• PROBLEM REQUIREMENTS: Without omission or alteration, write out all of the data.

[Dataset entries]
=======
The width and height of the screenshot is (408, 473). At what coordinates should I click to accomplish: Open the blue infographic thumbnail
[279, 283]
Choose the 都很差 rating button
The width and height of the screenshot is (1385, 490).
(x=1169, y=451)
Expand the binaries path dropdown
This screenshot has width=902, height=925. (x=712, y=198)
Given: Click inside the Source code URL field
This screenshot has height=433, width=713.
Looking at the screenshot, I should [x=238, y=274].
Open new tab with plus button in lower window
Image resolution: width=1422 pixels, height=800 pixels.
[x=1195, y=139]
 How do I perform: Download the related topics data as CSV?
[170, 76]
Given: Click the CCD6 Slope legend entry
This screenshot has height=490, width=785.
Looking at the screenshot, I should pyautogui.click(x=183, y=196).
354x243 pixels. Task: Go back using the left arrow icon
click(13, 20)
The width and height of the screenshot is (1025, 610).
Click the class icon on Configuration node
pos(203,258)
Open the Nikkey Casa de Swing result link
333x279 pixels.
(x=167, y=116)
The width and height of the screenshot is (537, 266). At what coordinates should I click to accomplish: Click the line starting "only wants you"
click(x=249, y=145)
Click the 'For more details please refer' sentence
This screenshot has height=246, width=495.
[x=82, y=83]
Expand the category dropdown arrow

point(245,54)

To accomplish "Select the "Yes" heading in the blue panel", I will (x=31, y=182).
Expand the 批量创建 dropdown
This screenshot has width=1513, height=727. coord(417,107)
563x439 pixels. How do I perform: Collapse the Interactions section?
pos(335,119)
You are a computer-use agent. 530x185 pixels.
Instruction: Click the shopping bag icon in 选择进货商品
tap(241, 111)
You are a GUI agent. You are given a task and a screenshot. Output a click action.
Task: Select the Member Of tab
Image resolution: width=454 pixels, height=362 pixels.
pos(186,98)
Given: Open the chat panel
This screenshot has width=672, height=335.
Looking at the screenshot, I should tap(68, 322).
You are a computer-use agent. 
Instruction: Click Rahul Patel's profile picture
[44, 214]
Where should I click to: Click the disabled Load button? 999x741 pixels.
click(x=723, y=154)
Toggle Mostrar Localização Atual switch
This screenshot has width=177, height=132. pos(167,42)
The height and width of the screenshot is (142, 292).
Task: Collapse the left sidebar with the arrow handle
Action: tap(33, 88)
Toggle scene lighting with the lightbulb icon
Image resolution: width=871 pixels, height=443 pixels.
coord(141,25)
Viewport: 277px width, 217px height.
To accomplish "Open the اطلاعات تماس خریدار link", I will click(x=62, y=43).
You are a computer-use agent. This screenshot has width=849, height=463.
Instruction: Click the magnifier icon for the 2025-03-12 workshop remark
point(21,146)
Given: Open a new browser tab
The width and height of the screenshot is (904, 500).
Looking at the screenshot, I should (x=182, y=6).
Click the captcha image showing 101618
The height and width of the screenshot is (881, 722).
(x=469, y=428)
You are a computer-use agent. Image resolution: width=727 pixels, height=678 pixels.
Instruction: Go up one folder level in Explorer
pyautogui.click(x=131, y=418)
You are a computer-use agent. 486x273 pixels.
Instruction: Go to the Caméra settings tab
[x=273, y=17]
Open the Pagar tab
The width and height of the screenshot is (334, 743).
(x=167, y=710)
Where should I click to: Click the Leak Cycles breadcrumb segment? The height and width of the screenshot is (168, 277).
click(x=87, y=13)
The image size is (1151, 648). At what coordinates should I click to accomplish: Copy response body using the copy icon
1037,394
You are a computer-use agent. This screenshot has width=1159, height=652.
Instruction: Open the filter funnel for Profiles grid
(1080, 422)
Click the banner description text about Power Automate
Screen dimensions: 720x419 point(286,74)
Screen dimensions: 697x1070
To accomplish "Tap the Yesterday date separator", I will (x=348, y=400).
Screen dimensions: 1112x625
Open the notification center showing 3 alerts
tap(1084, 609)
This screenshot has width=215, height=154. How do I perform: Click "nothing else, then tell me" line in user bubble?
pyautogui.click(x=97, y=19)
=======
• YOUR RESPONSE:
The width and height of the screenshot is (408, 473). At what coordinates should I click to accomplish: Open the blue infographic thumbnail
[279, 283]
Choose the 都很差 rating button
The width and height of the screenshot is (1385, 490).
(x=1169, y=451)
Expand the binaries path dropdown
This screenshot has width=902, height=925. (x=712, y=198)
Given: Click inside the Source code URL field
This screenshot has height=433, width=713.
Looking at the screenshot, I should [x=238, y=274].
Open new tab with plus button in lower window
Image resolution: width=1422 pixels, height=800 pixels.
[x=1195, y=139]
 How do I perform: Download the related topics data as CSV?
[170, 76]
Given: Click the CCD6 Slope legend entry
This screenshot has height=490, width=785.
Looking at the screenshot, I should pyautogui.click(x=183, y=196).
354x243 pixels. Task: Go back using the left arrow icon
click(13, 20)
The width and height of the screenshot is (1025, 610).
Click the class icon on Configuration node
pos(203,258)
Open the Nikkey Casa de Swing result link
333x279 pixels.
(x=167, y=116)
The width and height of the screenshot is (537, 266). At what coordinates should I click to accomplish: Click the line starting "only wants you"
click(x=249, y=145)
Click the 'For more details please refer' sentence
This screenshot has height=246, width=495.
[x=82, y=83]
Expand the category dropdown arrow

point(245,54)

To accomplish "Select the "Yes" heading in the blue panel", I will (x=31, y=182).
Expand the 批量创建 dropdown
This screenshot has width=1513, height=727. coord(417,107)
563x439 pixels. How do I perform: Collapse the Interactions section?
pos(335,119)
You are a computer-use agent. 530x185 pixels.
Instruction: Click the shopping bag icon in 选择进货商品
tap(241, 111)
You are a GUI agent. You are given a task and a screenshot. Output a click action.
Task: Select the Member Of tab
Image resolution: width=454 pixels, height=362 pixels.
pos(186,98)
Given: Open the chat panel
This screenshot has width=672, height=335.
Looking at the screenshot, I should tap(68, 322).
You are a computer-use agent. 
Instruction: Click Rahul Patel's profile picture
[44, 214]
Where should I click to: Click the disabled Load button? 999x741 pixels.
click(x=723, y=154)
Toggle Mostrar Localização Atual switch
This screenshot has width=177, height=132. pos(167,42)
The height and width of the screenshot is (142, 292).
Task: Collapse the left sidebar with the arrow handle
Action: tap(33, 88)
Toggle scene lighting with the lightbulb icon
Image resolution: width=871 pixels, height=443 pixels.
coord(141,25)
Viewport: 277px width, 217px height.
To accomplish "Open the اطلاعات تماس خریدار link", I will click(x=62, y=43).
You are a computer-use agent. This screenshot has width=849, height=463.
Instruction: Click the magnifier icon for the 2025-03-12 workshop remark
point(21,146)
Given: Open a new browser tab
The width and height of the screenshot is (904, 500).
Looking at the screenshot, I should (x=182, y=6).
Click the captcha image showing 101618
The height and width of the screenshot is (881, 722).
(x=469, y=428)
You are a computer-use agent. Image resolution: width=727 pixels, height=678 pixels.
Instruction: Go up one folder level in Explorer
pyautogui.click(x=131, y=418)
You are a computer-use agent. 486x273 pixels.
Instruction: Go to the Caméra settings tab
[x=273, y=17]
Open the Pagar tab
The width and height of the screenshot is (334, 743).
(x=167, y=710)
Where should I click to: Click the Leak Cycles breadcrumb segment? The height and width of the screenshot is (168, 277).
click(x=87, y=13)
The image size is (1151, 648). At what coordinates should I click to accomplish: Copy response body using the copy icon
1037,394
You are a computer-use agent. This screenshot has width=1159, height=652.
Instruction: Open the filter funnel for Profiles grid
(1080, 422)
Click the banner description text about Power Automate
Screen dimensions: 720x419 point(286,74)
Screen dimensions: 697x1070
To accomplish "Tap the Yesterday date separator", I will (x=348, y=400).
Screen dimensions: 1112x625
Open the notification center showing 3 alerts
tap(1084, 609)
This screenshot has width=215, height=154. How do I perform: Click "nothing else, then tell me" line in user bubble?
pyautogui.click(x=97, y=19)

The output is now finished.